Em Agosto do ano passado fiz uma directa a ler 'A Breve e Assombrosa Vida de Oscar Wao' e escrevi este post. Antes, tinha-o descoberto numa colectânea de histórias sobre a infância e adolescência, de Richard Zimler e Rasa Sekulovic, mencionada aqui. O conto de Díaz, intitulado 'Invierno' é repetido em 'É assim Que a Perdes' e foi aqui que me apaixonei pela sua escrita brutal.

Querem saber quem é Junot Díaz: basta escutarem com muita atenção (e darem umas gargalhadas no fim) este conto lido pelo próprio. Sim, reconhecem a personagem? :)
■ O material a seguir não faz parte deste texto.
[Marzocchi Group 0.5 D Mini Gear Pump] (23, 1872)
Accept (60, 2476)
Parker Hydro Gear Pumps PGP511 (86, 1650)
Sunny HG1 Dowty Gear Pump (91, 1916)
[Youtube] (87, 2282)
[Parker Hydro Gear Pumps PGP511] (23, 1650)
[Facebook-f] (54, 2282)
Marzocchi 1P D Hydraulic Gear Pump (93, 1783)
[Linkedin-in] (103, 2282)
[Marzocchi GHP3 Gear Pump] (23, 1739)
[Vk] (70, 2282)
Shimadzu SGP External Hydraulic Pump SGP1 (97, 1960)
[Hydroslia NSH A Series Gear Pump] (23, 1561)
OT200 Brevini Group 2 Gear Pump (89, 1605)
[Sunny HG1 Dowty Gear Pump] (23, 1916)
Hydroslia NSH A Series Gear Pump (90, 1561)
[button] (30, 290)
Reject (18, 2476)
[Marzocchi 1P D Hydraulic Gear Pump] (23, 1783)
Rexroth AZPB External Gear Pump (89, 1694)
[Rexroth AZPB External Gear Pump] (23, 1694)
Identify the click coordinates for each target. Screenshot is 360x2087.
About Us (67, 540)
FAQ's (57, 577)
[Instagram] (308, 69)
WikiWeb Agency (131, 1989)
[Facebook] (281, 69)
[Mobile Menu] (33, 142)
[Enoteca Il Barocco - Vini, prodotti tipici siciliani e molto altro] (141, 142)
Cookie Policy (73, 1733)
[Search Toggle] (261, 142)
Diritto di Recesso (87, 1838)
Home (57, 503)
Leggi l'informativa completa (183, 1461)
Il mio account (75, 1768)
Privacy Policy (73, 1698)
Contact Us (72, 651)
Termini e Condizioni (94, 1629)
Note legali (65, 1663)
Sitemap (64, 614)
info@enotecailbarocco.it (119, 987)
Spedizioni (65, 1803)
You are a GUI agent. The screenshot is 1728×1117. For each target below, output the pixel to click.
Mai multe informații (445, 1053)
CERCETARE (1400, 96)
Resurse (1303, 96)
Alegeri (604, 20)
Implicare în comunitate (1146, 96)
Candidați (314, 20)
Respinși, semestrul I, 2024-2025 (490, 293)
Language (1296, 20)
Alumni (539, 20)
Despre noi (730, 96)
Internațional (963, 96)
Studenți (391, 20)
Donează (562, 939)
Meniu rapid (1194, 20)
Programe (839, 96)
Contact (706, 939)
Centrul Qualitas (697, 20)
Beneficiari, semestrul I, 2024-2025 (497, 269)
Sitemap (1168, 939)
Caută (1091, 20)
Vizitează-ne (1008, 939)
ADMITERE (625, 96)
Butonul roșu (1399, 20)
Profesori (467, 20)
Junot Díaz: 'How to Date a Brown Girl (Black Girl, White Girl, or Halfie)'

segunda-feira, 21 de Julho de 2014

Always look on the bright side of life - Monty Phyton Live

 

E assim terminou o espectáculo 'Monty Phyton Live (mostly), com transmissão ao vivo da Arena 02 de Londres para todo o mundo em diversas salas de cinema. Era previsível este número final, faltava a memorável canção. Comovi-me, claro. Cinco septuagenários que apresentaram os sketches dos MP que todos conhecemos, que vimos na televisão há décadas, que revemos no youtube vezes sem conta e que sabemos de cor. Sim, já não estão na sua melhor forma, enganaram-se em algumas palavras, riram noutras tantas vezes, retomaram os diálogos deixados a meio depois de uns improvisos, mas que importa? São os Monty Phyton! John Cleese, Terry Gillian, Eric Idle, Terry Jones, Michael Palin e Graham Chapman, que apareceu em diversos clipes. Chapman que desapareceu tão precocemente (1941-1989). Quatro décadas após a sua separação - eu tinha meses - juntam-se e trazem Carol Cleveland, uma actriz que participou na maioria dos seus sketches.

E que momentos hilariantes. Chorei a rir, um dos improvisos que mais me deu gozo foi o boneco dos dois juízes gays que, no momento em eles despem a toga e ficam em lingerie feminina, um deles pergunta se foi o colega quem tratou do divórcio do Cleese. 'Qual, um dos quatro, os quatro?' (sem legendas, os improvisos surgiam inopinadamente). Que delícia! :)

Numa justa homenagem a Chapman, brincaram com a sua ausência, intitulando também este espectáculo de 'One Down, Five To Go'.

E, a não ser que Cleese volte a divorciar-se nos próximos tempos e gaste outra pipa de massa - uma das razões pelas quais eles se juntaram, disseram na brincadeira em conferências de imprensa, mas a brincar, a brincar... - esta foi a derradeira oportunidade de os ver a actuar juntos. Um mimo!